往年を彷彿させる陽気なパンクアルバム
Title:SAVIORS
Musician:GREEN DAY
約4年ぶりとなるGREEN DAYのニューアルバム。今回のアルバムの大きな特徴が、プロデューサーのロブ・カヴァロと再びタッグを組んだ作品であるということ。GREEN DAYの名前を世に知らしめた1994年の「DOOKIE」と、ロック史に残る名盤としてその名も高い「American Idiot」のプロデューサーとしてその名前を知られる彼。バンドとタッグを組むのは2012年にリリースされた「¡Uno!」「¡Dos!」「¡Tré!」の3部作以来、久々のタッグとなります。

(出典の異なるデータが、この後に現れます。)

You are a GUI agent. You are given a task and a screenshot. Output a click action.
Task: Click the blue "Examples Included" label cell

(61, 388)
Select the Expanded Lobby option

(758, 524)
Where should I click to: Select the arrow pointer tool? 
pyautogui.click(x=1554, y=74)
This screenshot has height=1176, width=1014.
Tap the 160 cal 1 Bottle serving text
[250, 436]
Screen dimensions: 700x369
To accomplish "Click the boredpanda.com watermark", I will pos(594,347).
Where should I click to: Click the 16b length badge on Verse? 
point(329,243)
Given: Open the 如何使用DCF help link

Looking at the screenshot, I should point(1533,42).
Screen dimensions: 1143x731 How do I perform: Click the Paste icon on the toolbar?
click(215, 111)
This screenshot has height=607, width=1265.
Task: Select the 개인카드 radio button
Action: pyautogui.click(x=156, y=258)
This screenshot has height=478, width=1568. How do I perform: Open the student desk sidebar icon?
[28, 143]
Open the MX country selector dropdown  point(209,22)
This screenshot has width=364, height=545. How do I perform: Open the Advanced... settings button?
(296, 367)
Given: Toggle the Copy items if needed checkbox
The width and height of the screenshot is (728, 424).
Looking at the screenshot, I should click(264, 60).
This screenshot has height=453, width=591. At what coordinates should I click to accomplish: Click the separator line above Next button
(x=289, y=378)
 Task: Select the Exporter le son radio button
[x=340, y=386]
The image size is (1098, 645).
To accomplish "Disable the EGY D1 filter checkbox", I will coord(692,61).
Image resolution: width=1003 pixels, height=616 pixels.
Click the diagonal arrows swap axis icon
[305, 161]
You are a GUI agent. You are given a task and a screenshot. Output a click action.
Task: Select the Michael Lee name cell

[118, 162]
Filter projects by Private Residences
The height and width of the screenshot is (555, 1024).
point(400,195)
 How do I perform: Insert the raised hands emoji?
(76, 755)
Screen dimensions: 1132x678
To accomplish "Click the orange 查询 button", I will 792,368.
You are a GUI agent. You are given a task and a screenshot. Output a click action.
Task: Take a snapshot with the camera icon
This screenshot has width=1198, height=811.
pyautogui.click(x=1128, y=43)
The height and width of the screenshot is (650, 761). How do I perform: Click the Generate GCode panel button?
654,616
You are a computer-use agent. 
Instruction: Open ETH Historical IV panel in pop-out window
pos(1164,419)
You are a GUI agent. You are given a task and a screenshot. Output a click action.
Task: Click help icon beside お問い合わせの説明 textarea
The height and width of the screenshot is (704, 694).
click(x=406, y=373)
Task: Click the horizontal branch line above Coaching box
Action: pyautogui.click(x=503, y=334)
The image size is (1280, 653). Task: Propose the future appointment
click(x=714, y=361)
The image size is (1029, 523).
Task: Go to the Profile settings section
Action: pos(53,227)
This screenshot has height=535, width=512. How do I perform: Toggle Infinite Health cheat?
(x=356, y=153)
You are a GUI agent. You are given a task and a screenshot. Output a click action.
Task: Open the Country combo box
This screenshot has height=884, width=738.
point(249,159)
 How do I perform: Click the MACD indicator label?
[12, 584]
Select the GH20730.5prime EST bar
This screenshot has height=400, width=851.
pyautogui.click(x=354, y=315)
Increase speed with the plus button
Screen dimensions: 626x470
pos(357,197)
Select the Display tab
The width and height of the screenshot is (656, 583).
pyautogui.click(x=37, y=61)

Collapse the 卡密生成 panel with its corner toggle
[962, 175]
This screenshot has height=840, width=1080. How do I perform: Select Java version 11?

そんな彼らのニューアルバムは端的に言ってしまうと、これぞGREEN DAY!!とうれしくなってしまうアルバムという点でした。前作「Father of All Motherfuckers」があまりGREEN DAYらしくない楽曲の多い作品となっていましたので、その反動とも言えるかもしれません。1曲目「The American Dream Is Killing Me」も軽快でポップなパンクチューンで、いきなりGREEN DAYの王道を行くようなナンバーからスタート。続く「Look Ma,No Brains!」も同じく、疾走感あってパンキッシュな楽曲。「Bobby Sox」はミディアムチューンなのですが、力強いバンドサウンドとポップなメロも、これまたGREEN DAYらしいナンバーとなっています。
その後も「Coma City」「Strange Days Are Here to Stay」などの疾走感あるパンキッシュなナンバーが目立ちます。ここらへんのパンキッシュな楽曲に関しては、むしろここ最近のGREEN DAYというよりも、「DOOKIE」あたりの最初期のGREEN DAYの作風を彷彿とさせるほど。サウンドも、ともすればビリーのボーカルも、ともすれば若々しさすら感じられ、90年代のGREEN DAYに戻ったかのような錯覚すら陥らせます。
そのほかも「Dilemma」のような、ヘヴィーなギターサウンドを聴かせつつ、メロは至ってポップな作品を聴かせてくれたり、まさにタイトルそのもの、オールドスタイルなガレージパンクに仕上げた「Living in the '20s」のような曲があったり、全体的に陽気なロックンロールナンバーを聴かせてくれるような作品になっています。一方では「Father to a Son」のようなストリングスを取り入れて分厚いサウンドを優雅に聴かせるミディアムチューンもあったりして、しっかりとベテランバンドとしての音楽的な幅を感じさせる部分も垣間見れます。
また、1曲目「The American Dream Is Killing Me」などタイトルそのままですが、アメリカの現状を皮肉ったような社会派な曲もチラホラ見受けられるもも、「Amecian Idiot」以降のGREEN DAYの路線もしっかりと引き継がれているように感じます。
往年のGREEN DAYらしさを引き継ぎつつ、一方ではしっかりと「今」のGREEN DAYらしさを感じさせる作品。ただ、90年代を彷彿とさせるパンキッシュな楽曲は、間違いなくGREEN DAYが好きなら壺に入りそうなナンバーですし、その他も、歌詞の内容はともかく、サウンド的には基本的には陽気なロックンロールナンバーに仕上げているあたり、GREEN DAYの魅力がしっかりと伝わってくるアルバムに仕上がっていました。申し分ない傑作アルバム。とてもワクワクした彼ららしい素敵なロックンロールアルバムでした。
評価:★★★★★
GREEN DAY 過去の作品
STOP DROP AND FALL!!!(FOXBORO HOTTUBS)
21st Century Breakdown
AWESOME AS F**K(邦題:最強ライヴ!)
UNO!
DOS!
TRE!
爆発ライブ~渋谷編
DEMOLICIOUS
Revolution Radio
Greatest Hits:God's Favorite Band
Father of All Motherfuckers
BBC SESSIONS
ほかに聴いたアルバム
keep it goin xav/xaviersobased
まだ日本ではほとんど知名度はないようですが・・・現在、若干20歳の、ニューヨーク出身のラッパーによる作品。メロウさを感じさせるエレクトロ主体のトラックにメランコリックなフロウが印象的。エレクトロサウンドは、それなりに音を詰め込みつつも、必要最低限の音を使っているからでしょうか、どこかシンプルさも感じさせます。ラップにもメロディアスさを感じさせ、全体的にはどこかドリーミーな印象も。心地よく聴くことが出来るHIP HOPの良作でした。